> PROBLEM DETAILS:
Although the data below holds other lines too, output only those from the line with "Pause the player preview" up to and including the line with "Given: Click the PDF一括出力 button", exactly as they appear.
--- SUPPLIED MATERIAL Enclosed Below ---
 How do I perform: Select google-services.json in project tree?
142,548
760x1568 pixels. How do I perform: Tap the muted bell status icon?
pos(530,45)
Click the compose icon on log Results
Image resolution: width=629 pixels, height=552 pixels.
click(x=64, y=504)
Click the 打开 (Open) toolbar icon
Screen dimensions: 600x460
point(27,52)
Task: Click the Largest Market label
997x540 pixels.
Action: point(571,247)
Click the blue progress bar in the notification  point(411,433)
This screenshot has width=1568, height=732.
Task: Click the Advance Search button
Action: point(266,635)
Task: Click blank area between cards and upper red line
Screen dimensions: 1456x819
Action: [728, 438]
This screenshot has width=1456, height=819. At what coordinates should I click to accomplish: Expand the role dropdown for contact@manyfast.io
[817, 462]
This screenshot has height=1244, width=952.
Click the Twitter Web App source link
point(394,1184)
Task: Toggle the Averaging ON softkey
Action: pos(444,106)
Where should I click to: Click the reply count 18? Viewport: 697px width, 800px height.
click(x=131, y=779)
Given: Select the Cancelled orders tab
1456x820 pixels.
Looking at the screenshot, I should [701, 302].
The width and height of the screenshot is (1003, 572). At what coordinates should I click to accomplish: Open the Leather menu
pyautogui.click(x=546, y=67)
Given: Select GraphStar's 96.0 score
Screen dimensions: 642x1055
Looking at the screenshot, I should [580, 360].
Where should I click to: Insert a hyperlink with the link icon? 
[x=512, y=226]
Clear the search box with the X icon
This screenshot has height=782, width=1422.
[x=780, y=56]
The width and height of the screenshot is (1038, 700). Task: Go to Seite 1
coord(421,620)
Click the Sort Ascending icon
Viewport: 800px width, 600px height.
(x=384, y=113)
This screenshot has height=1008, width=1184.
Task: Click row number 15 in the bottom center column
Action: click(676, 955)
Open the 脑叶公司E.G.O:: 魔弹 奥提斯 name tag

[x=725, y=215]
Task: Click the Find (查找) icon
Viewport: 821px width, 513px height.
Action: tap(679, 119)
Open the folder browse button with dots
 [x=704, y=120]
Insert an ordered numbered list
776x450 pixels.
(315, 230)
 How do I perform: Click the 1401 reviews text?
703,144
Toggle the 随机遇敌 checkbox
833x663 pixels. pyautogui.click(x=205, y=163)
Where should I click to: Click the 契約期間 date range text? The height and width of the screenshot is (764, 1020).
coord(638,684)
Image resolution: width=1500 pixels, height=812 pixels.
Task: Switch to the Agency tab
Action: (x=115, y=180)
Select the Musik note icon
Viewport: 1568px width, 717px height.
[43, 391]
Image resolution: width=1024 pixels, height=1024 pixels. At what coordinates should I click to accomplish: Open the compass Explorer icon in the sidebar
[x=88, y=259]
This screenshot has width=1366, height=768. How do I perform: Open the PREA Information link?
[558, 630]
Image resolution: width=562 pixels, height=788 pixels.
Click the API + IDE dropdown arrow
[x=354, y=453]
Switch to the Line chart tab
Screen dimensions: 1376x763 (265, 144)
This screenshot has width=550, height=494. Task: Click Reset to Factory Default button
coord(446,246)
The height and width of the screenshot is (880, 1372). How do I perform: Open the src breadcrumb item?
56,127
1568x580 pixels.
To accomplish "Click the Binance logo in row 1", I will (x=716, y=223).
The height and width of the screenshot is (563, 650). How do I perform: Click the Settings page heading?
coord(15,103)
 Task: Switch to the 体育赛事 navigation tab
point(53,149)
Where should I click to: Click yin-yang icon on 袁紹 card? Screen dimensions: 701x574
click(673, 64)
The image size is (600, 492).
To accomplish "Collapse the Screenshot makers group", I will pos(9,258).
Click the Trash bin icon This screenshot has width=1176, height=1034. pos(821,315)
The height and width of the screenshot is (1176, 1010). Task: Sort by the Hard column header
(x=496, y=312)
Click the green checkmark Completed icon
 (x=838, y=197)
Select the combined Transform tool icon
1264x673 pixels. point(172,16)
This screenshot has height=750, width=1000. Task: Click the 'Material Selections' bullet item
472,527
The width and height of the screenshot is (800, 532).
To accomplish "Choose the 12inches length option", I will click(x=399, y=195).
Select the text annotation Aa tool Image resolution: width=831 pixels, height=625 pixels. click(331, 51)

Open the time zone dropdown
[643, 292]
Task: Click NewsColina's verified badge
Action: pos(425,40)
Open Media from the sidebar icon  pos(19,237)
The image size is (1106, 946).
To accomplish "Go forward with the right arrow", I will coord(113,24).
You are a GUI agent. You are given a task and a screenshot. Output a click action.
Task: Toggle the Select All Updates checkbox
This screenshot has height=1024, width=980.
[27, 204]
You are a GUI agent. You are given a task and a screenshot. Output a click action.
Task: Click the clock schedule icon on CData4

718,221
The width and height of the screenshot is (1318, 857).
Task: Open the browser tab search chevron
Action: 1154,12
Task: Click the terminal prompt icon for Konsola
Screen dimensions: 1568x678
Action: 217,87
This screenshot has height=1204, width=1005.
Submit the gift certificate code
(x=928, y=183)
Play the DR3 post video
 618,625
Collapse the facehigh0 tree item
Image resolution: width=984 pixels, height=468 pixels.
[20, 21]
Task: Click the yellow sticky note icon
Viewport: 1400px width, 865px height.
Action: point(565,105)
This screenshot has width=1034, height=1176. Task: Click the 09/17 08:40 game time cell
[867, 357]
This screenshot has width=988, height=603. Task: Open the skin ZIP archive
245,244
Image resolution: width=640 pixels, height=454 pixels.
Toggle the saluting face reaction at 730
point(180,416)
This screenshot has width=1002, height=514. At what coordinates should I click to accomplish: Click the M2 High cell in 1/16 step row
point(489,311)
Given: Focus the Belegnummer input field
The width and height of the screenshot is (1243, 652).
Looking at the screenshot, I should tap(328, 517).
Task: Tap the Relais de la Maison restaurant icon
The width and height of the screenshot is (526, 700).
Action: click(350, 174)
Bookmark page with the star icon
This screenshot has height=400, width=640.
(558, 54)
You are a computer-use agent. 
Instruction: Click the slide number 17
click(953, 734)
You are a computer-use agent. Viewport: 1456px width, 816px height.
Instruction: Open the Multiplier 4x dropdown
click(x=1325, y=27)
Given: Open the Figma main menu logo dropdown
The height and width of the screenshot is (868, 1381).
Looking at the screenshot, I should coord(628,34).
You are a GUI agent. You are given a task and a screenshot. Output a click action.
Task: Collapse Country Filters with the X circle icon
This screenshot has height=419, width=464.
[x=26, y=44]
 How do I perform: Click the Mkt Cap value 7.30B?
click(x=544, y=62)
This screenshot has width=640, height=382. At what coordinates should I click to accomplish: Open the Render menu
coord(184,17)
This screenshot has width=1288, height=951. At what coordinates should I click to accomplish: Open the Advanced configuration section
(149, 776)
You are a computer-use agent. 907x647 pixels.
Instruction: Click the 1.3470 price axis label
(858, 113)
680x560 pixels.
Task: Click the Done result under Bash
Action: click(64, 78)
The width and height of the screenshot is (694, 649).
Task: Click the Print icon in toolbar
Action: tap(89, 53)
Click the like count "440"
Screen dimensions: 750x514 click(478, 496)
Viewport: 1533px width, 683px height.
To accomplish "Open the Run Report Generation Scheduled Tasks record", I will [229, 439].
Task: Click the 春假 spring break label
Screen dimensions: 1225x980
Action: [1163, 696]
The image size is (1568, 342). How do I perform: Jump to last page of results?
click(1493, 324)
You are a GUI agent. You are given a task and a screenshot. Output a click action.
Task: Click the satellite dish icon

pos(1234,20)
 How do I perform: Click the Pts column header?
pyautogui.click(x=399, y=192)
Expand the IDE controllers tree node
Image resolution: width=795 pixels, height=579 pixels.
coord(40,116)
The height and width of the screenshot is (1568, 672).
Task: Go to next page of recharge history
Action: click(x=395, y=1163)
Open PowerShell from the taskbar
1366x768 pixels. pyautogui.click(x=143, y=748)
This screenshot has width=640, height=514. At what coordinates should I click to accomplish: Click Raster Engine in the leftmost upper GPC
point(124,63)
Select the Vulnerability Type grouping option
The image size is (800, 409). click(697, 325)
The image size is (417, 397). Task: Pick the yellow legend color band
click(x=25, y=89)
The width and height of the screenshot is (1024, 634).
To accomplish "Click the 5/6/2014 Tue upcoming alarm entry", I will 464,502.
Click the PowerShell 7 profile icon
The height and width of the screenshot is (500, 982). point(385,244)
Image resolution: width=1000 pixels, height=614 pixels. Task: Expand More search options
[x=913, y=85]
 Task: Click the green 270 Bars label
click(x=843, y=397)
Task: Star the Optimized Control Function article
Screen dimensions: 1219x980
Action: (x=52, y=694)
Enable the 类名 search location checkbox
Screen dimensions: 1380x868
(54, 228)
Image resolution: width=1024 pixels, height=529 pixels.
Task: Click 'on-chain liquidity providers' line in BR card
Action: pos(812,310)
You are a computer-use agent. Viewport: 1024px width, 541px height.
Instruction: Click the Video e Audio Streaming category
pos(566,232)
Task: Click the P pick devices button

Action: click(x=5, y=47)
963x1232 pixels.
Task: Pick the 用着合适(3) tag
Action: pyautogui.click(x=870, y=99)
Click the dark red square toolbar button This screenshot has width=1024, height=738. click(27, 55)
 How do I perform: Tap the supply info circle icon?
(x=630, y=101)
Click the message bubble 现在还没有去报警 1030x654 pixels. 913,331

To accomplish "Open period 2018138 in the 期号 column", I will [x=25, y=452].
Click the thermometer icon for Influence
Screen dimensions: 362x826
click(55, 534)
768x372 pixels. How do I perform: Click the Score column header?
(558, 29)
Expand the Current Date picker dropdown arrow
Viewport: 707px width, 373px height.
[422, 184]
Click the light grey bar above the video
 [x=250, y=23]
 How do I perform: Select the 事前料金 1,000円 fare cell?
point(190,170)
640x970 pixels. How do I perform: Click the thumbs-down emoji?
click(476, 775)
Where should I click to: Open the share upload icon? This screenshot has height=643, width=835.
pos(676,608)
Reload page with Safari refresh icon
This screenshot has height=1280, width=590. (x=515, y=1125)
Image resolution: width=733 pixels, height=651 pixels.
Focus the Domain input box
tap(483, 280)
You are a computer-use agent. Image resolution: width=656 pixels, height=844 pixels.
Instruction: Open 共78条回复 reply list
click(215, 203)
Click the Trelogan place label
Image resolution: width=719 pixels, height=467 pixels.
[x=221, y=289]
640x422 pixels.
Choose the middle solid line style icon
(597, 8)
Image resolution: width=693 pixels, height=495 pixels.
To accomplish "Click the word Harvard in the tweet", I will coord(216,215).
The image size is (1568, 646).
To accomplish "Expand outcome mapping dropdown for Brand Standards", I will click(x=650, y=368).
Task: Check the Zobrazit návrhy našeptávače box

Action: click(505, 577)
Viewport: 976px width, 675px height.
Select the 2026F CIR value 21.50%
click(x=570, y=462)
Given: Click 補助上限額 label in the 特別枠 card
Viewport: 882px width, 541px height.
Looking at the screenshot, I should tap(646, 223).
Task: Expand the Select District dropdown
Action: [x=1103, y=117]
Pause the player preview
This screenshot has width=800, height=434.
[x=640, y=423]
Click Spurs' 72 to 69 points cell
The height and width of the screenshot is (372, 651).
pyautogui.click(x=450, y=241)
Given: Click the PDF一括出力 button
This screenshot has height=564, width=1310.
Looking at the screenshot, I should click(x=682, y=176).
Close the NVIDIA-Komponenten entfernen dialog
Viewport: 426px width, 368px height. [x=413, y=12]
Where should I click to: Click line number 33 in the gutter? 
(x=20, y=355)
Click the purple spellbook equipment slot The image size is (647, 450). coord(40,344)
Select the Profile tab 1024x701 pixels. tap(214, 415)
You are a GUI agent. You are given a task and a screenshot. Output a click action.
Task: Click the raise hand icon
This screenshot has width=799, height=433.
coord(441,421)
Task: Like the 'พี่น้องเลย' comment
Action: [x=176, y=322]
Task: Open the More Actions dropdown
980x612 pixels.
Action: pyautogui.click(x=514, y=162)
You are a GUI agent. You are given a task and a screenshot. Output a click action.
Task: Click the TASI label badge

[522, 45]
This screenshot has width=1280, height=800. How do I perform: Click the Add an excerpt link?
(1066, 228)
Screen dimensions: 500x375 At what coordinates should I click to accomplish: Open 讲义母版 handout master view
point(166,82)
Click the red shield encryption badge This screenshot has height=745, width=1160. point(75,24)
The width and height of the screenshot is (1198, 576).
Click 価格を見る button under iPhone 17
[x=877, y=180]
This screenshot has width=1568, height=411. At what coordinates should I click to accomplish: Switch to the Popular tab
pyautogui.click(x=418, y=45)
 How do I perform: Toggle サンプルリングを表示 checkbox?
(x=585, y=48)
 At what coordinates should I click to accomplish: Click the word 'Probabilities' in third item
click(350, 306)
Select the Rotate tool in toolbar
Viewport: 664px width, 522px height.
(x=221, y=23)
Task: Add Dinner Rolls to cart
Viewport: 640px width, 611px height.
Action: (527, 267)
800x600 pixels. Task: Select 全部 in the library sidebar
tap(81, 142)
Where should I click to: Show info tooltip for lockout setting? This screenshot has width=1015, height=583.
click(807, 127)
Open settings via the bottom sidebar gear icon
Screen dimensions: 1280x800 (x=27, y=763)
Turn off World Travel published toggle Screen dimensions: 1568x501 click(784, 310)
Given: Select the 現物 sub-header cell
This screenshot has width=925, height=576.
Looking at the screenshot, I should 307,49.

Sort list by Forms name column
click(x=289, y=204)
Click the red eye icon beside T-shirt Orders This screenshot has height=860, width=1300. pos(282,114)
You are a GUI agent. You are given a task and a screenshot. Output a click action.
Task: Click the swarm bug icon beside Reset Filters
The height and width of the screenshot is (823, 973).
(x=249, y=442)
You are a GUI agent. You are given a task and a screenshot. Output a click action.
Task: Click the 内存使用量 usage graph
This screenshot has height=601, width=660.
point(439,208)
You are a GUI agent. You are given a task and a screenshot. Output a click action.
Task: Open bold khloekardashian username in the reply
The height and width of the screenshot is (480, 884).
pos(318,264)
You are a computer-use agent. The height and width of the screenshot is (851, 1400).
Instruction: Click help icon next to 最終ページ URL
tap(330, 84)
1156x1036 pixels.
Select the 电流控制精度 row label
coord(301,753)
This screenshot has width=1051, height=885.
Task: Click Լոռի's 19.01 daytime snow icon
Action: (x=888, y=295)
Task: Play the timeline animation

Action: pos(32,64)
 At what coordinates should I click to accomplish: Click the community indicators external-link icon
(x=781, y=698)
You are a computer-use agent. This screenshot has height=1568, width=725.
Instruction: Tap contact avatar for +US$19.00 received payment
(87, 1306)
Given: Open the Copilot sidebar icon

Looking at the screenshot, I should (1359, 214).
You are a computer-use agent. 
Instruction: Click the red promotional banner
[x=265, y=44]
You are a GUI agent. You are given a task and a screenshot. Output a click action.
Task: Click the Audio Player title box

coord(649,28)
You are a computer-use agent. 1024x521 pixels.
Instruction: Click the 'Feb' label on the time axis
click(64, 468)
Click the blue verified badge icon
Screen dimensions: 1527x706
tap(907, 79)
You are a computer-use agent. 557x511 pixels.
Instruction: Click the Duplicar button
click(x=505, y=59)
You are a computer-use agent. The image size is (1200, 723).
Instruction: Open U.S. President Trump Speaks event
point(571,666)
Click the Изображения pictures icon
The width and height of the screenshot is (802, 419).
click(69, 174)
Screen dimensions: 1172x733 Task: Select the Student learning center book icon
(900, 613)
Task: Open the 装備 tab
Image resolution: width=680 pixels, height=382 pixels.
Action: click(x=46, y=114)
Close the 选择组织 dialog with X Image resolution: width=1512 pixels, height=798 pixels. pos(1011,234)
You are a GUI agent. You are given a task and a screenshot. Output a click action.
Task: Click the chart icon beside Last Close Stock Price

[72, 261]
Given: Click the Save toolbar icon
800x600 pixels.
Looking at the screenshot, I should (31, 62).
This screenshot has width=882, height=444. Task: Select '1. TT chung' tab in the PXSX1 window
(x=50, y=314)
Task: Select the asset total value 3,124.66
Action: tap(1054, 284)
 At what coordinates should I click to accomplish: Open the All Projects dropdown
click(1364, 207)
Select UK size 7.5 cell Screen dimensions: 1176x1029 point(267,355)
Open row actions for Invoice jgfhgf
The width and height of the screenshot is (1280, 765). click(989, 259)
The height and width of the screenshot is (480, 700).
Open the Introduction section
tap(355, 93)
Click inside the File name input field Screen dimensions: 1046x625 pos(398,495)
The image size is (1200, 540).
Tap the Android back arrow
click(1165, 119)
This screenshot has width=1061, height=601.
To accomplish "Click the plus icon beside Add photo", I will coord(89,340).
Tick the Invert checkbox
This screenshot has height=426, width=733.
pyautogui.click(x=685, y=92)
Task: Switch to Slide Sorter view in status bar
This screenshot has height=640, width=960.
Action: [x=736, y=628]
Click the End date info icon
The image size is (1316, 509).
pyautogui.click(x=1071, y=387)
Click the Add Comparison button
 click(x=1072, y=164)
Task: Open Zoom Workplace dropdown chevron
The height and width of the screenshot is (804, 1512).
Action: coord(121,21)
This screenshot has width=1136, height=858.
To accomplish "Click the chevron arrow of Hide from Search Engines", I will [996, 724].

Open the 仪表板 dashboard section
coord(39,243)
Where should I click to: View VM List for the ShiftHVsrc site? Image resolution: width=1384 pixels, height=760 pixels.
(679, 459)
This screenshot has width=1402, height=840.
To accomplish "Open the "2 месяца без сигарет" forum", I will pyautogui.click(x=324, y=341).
--- End of Enclosed SUPPLIED MATERIAL ---
> SOLUTION FOR THIS PROBLEM:
Pause the player preview
This screenshot has width=800, height=434.
[x=640, y=423]
Click Spurs' 72 to 69 points cell
The height and width of the screenshot is (372, 651).
pyautogui.click(x=450, y=241)
Given: Click the PDF一括出力 button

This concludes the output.